Arriving in Scotland, Trump mentioned how pleased he was with the vote's results . . . and then spoke for 15 minutes about his golf course.

Hillary Never Stepped Away from Her Far-Reaching 'Politics of Meaning'

This week, Donald Trump said, erroneously, that we don't know anything about Hillary Clinton's faith. Over on the home page, I make the point that the problem isn't what we don't know, it's what we know:

The previous month, then–First Lady Clinton had gone to the University of Texas and laid out her perspective on how government and all of society was meant to work as one to tackle the great questions of life, what she described as "a new politics of meaning." It was an extraordinarily revealing speech, one part Hallmark card, one part new-age gobbledygook, and one part promise that she and her allies arriving in Washington would inevitably overhaul all of American life from the ground up. "We are at a stage in history, I would suggest, in which remolding society certainly in the West is one of the great challenges facing all of us as individuals and as citizens," Clinton said. "We lack, at some core level, meaning in our individual lives and meaning collectively — that sense that our lives are part of some greater effort, that we are connected to one another, that community means that we have a place where we belong no matter who we are."

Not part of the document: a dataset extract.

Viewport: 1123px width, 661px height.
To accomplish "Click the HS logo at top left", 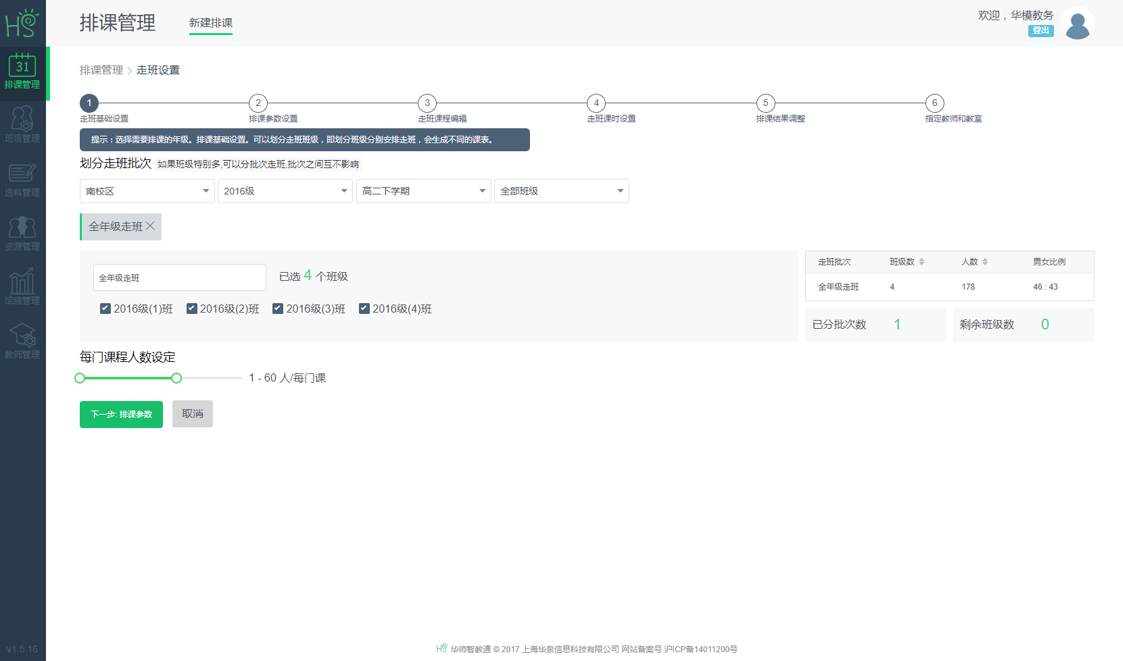I will pyautogui.click(x=22, y=20).
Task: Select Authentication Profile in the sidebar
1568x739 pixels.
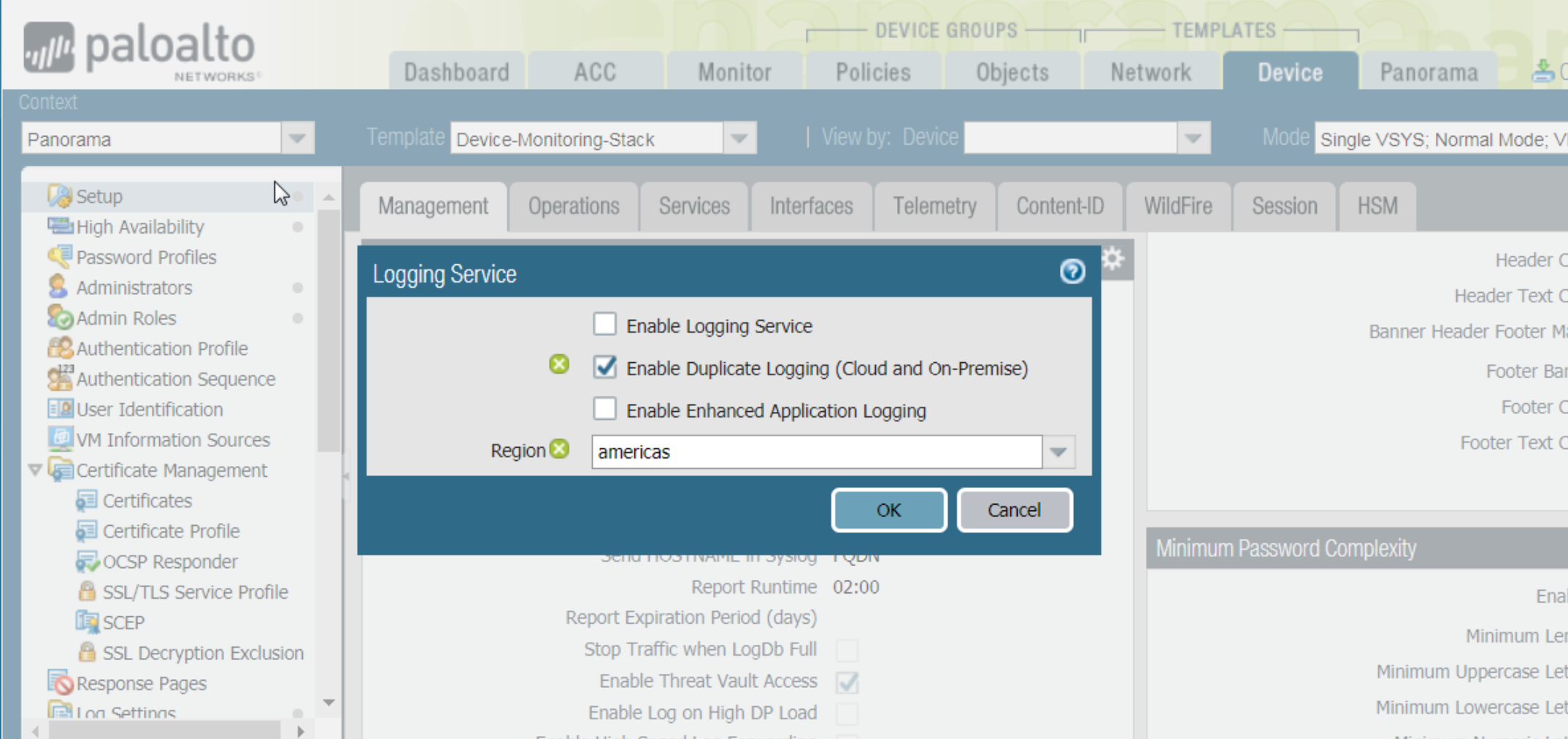Action: point(162,348)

What Clinton proposed was nothing less than "a new ethos of individual responsibility and caring. We need a new definition of civil society which answers the unanswerable questions posed by both the market forces and the governmental ones, as to how we can have a society that fills us up again and makes us feel that we are part of something bigger than ourselves."

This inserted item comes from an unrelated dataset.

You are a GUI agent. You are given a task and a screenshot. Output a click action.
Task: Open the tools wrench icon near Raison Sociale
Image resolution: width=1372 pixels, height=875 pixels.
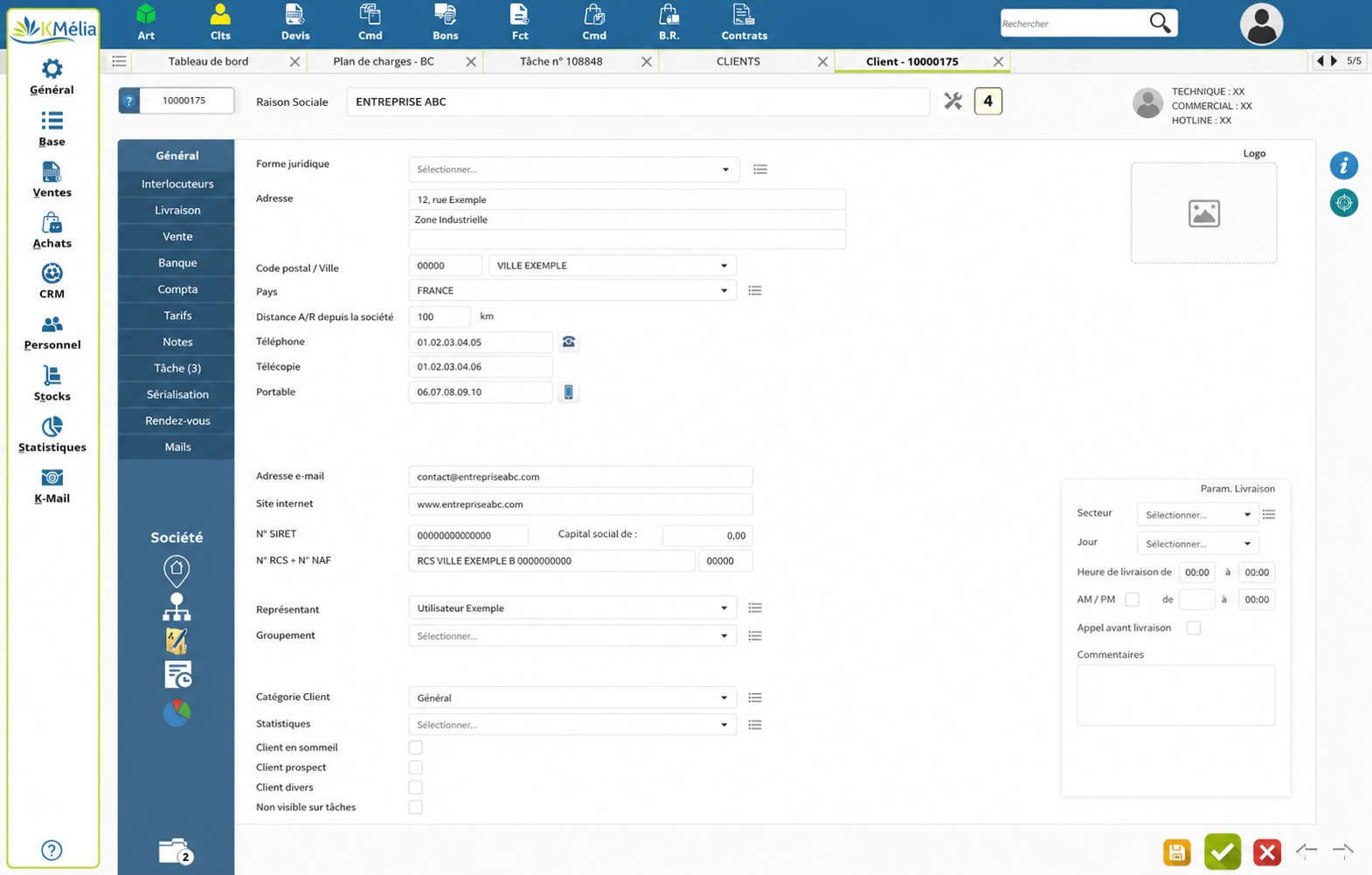coord(953,101)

ADDENDA: The biggest episode of our pop-culture podcast yet? We're joined by National Radio Hall of Fame inductee Bob Kevoian, host of the legendary "Bob & Tom Show" for 32 years, and his wife, Twitter superstar Becky Kevoian, for a lengthy conversation on their "Junebug Journeys" travels, Bob's retired life, the dangers of morel hunting, why Vin Diesel should be your retirement consultant and why your social media should be managed by the Indianapolis Colts special teams.

Awful news: Mike Flynn, a Breitbart editor and onetime candidate for Congress, has passed away. RIP.